Always mail a cover letter with your resume. Even if the posting says “send resume to…” include a cover letter. If you are applying online, still send a cover letter.
Your Cover Letter must convey enthusiasm and commitment.
When closing your letter, request an interview and state how you will follow up (phone call, email) and when you will do so.
Whenever possible, address the cover letter to a specific person by name and title.
Sign the letter in blue ink. It implies the letter is original. If not blue then use black. Never use any other color on the cover letter.
Reflect your individuality, but avoid appearing too familiar, overbearing, humorous, or cute.
Focus on what you can do for the company, not what you hope to accomplish for yourself.
Show the employer that you've researched them and the position they posted. Be sincere in your praise, but don't overdo it!
Use simple, clear sentences. Don't try to impress the reader with unusual vocabulary or complicated sentence structures.

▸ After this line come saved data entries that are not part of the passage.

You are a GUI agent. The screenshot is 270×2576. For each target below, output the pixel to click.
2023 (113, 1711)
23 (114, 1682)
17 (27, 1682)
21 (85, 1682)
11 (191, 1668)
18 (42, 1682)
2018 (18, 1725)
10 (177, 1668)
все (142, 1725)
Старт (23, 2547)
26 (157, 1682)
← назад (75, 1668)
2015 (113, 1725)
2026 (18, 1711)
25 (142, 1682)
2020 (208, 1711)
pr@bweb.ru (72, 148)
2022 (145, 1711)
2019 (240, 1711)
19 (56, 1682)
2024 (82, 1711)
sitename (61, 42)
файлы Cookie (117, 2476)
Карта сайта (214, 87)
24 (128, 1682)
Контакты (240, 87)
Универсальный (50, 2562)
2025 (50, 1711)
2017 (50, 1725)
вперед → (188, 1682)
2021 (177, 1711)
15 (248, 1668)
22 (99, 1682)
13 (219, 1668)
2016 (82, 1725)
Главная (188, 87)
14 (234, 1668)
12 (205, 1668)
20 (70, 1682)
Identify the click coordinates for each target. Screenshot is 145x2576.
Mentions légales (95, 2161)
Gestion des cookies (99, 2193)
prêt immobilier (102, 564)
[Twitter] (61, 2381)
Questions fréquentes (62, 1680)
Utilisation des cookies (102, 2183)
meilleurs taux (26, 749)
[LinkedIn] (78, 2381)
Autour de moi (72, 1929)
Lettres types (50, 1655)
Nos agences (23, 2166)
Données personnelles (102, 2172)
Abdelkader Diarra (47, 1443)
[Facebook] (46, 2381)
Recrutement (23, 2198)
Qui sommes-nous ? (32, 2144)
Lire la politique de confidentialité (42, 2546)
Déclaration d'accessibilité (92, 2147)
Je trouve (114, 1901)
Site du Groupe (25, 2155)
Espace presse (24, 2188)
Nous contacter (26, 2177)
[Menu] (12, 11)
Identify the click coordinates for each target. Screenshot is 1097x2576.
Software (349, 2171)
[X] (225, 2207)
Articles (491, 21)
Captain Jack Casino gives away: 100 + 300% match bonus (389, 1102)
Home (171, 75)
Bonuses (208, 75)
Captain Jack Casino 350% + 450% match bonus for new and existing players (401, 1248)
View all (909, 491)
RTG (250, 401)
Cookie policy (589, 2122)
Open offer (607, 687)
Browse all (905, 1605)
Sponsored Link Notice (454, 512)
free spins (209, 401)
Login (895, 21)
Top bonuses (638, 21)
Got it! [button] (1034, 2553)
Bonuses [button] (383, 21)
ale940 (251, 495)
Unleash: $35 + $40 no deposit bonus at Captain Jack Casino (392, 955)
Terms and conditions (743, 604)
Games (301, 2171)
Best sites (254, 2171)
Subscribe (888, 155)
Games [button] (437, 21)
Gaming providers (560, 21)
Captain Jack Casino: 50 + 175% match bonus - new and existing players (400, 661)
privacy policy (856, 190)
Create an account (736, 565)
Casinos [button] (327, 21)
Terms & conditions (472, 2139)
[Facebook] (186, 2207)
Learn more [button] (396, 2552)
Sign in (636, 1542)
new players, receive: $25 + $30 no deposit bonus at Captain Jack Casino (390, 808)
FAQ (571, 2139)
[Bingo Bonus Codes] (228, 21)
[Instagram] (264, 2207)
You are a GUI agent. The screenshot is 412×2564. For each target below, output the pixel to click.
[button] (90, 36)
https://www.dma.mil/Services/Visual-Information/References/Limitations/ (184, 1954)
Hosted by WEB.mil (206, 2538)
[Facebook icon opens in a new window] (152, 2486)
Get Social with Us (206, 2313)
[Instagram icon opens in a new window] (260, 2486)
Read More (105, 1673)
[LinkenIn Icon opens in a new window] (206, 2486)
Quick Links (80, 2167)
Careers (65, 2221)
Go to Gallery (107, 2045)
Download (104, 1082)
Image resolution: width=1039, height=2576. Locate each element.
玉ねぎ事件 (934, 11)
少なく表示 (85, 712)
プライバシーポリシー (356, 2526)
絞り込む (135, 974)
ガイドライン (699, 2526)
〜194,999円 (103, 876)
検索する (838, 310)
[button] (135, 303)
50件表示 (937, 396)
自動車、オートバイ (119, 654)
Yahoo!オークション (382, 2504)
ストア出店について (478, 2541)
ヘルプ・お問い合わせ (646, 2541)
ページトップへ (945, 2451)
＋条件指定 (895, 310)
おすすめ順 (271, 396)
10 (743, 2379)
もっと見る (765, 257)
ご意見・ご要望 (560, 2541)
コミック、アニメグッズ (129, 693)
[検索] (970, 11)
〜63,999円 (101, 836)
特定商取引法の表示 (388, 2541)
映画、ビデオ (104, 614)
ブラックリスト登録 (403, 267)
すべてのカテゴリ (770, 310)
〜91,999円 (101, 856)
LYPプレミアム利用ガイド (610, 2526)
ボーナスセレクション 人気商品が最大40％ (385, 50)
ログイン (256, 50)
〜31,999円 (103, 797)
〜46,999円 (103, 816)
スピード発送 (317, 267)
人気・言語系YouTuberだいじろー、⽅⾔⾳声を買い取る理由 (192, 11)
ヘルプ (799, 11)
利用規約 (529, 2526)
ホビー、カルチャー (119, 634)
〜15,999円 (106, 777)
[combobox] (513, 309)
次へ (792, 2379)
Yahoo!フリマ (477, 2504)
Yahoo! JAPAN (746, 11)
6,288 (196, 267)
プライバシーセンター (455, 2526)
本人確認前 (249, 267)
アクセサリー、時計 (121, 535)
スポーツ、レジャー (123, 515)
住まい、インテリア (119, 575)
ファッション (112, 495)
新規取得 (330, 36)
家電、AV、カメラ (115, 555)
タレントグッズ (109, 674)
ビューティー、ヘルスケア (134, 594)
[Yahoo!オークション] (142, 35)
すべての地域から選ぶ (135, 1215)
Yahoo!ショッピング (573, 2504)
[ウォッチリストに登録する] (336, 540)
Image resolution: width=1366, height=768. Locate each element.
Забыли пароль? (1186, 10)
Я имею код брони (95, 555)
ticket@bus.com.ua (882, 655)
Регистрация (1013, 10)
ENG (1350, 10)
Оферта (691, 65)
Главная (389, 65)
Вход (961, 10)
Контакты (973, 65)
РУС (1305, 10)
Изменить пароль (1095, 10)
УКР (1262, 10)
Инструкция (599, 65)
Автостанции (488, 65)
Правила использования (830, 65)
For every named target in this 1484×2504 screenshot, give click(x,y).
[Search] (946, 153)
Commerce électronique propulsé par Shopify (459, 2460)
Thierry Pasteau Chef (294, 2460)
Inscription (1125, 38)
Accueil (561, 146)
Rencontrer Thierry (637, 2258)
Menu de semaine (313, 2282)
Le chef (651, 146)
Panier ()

Addressing letters, "Dear Sir:" or "Dear Sirs:" is not appropriate as many readers today are women.
Don’t be overly creative with fonts and graphics. Business letters need to look conservative, not like a greeting card.
Don’t spoil the professional look by sending cover letters out in a handwritten envelope. Remember that much corporate mail gets sent with envelope attached. Make sure your envelope matches the professional look of your letter and resume.
Write each cover letter separately, even if you use reuse some of the text each time. Customize each letter with a few sentences that are specific to this job and this company.
Keep copies of everything you send, and follow up as you said you would.